Sums of Squares: Methods for Proving Identity Families

TL;DR

This paper introduces a unified algebraic verification method to prove sum of squares identities for generalized Fibonacci-like sequences, extending known results and suggesting a new trend in identity proofs.

Contribution

It provides a closed-form formula for sums of squares of k-step Fibonacci sequences and introduces a uniform algebraic verification approach for proving such identities.

Findings

Derived a closed formula for sums of squares of generalized Fibonacci sequences.

Presented an algebraic verification method reducing proofs to polynomial equality checks.

Connected the method to existing identities for Fibonacci and Tribonacci numbers.

Abstract

This paper presents both a method and a result.
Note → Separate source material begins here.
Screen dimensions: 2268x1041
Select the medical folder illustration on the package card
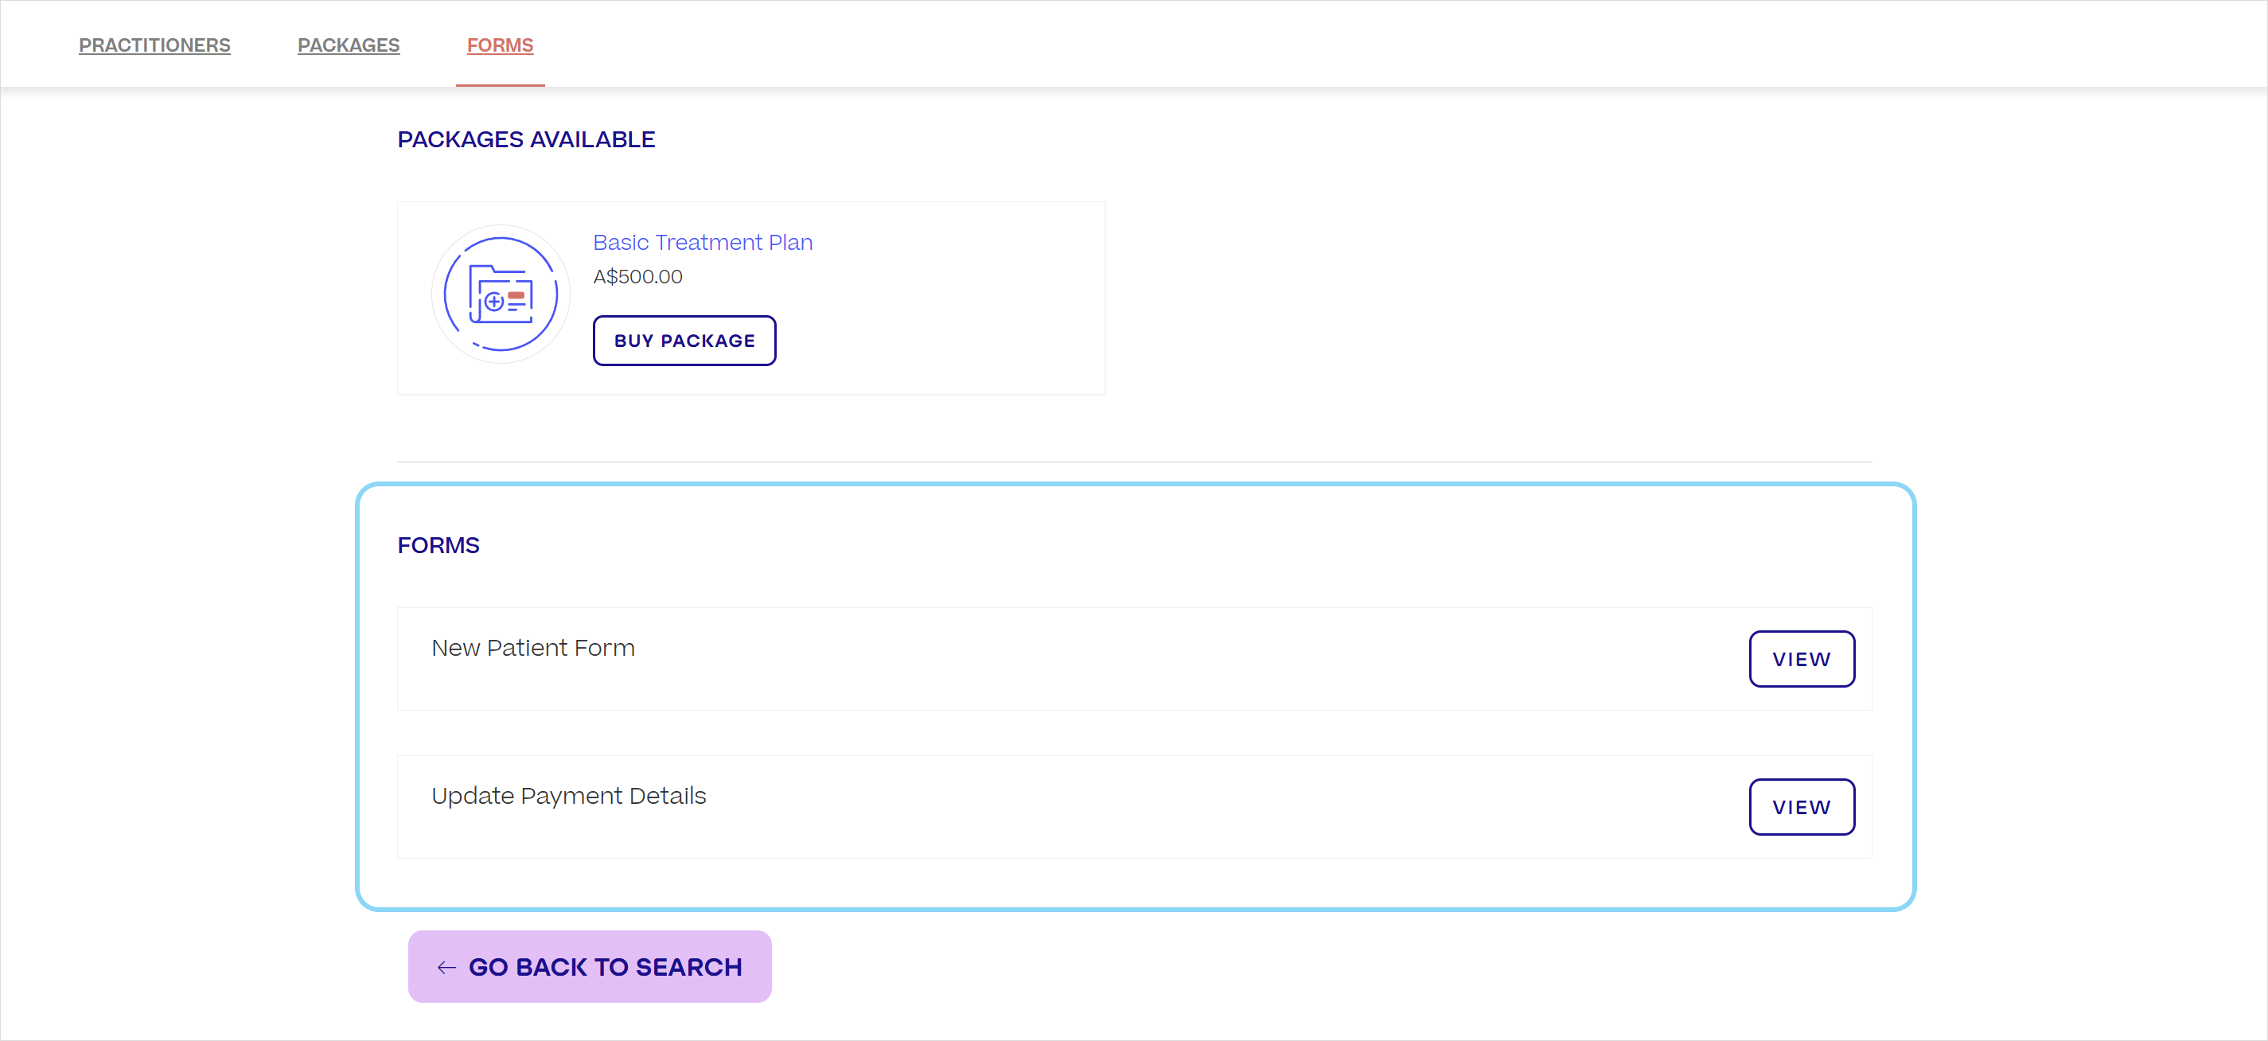point(500,294)
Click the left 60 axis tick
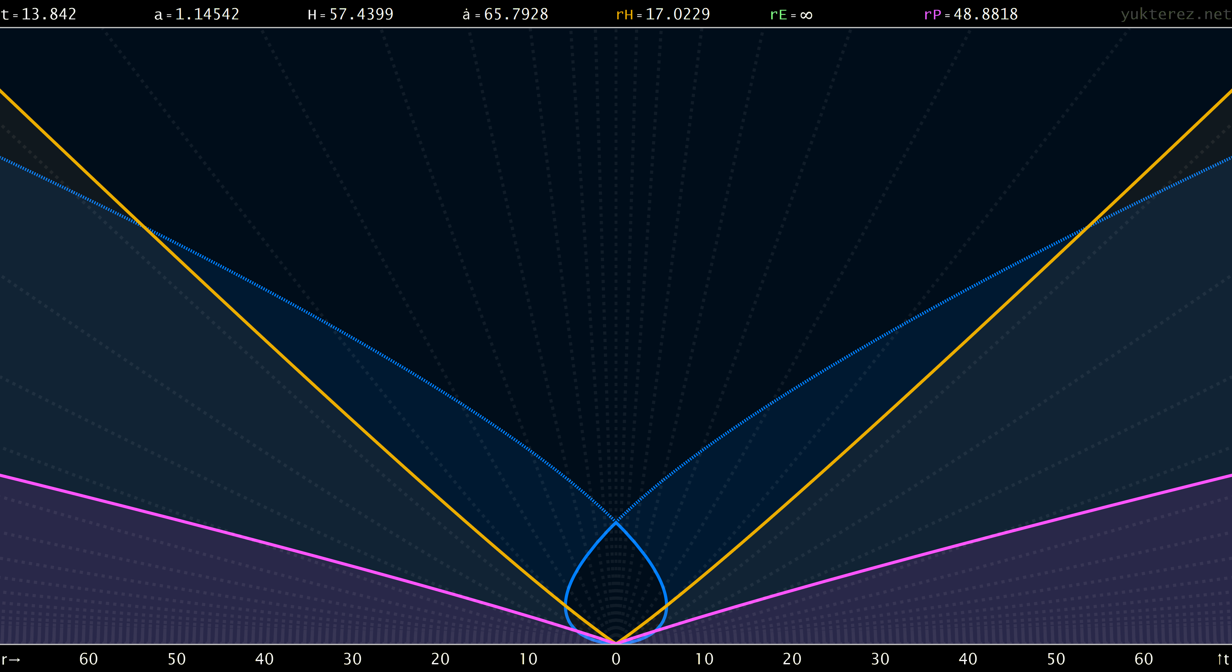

The result presents a closed formula for the sum of the first $m+1,m \ge 0,$ squares of the sequence $F^{(k)}$ where each member is the sum of the previous $k$ members and with initial conditions of $k-1$ zeroes followed by a 1. The generalized result includes the known result of sums of squares of the Fibonacci numbers and a recent result of Schumaker on sums of squares of Tribonacci numbers. To prove the identities uniformly for all $k,$ the Algebraic Verification method is presented which reduces proof of an identity to verification of the equality of finitely many pairs of finite-degree polynomials, possibly in several variables. Several other papers proving families of identities are examined, and it is suggested that the collection of the uniform proof methods used in these papers could produce a new trend in stating and proving identities.